* [PROBLEM TO SOLVE] Leave the pictures out. Retype exactly the lines below from the one containing "Task: Toggle the Farcaster legend label" through the one containing "Viewport: 610px width, 596px", and no others.

* [DATA]

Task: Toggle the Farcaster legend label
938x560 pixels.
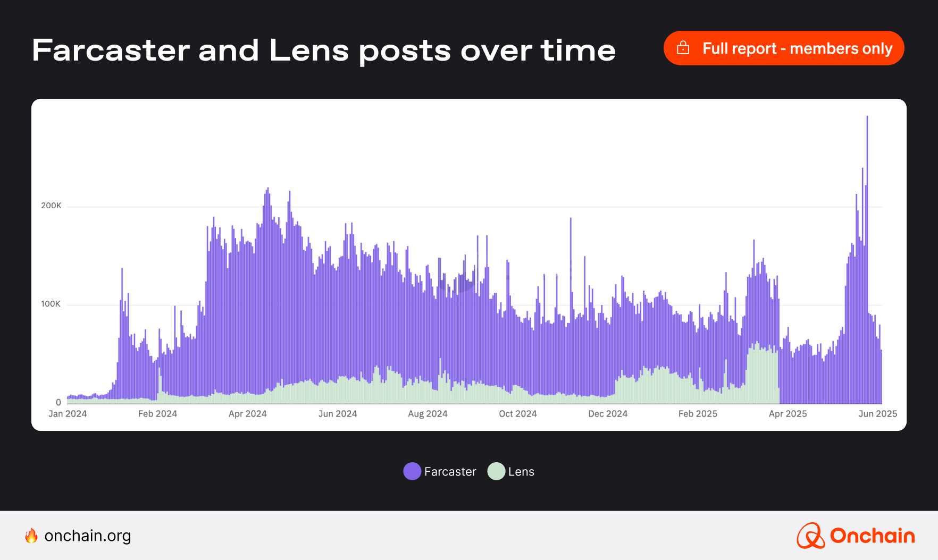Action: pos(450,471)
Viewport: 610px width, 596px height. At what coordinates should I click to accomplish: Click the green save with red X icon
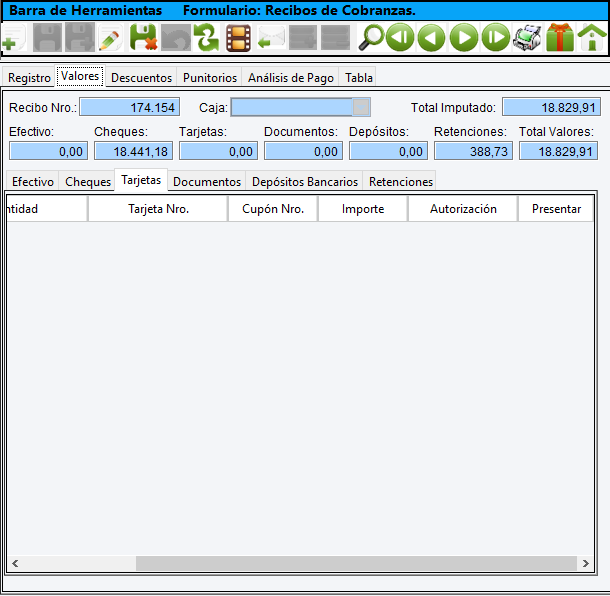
==
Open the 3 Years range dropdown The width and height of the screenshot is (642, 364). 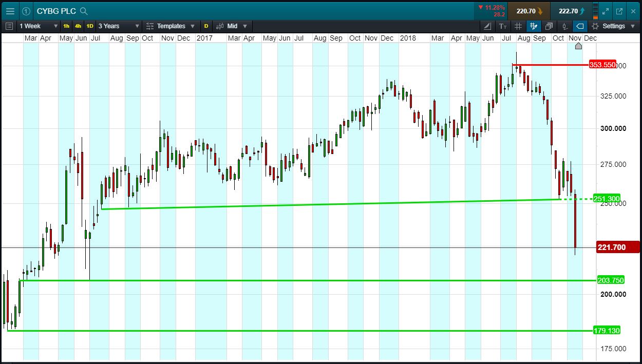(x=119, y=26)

* [EXERCISE SOLUTION]
Task: Toggle the Farcaster legend label
938x560 pixels.
Action: pos(450,471)
Viewport: 610px width, 596px height. At what coordinates should I click to accomplish: Click the green save with red X icon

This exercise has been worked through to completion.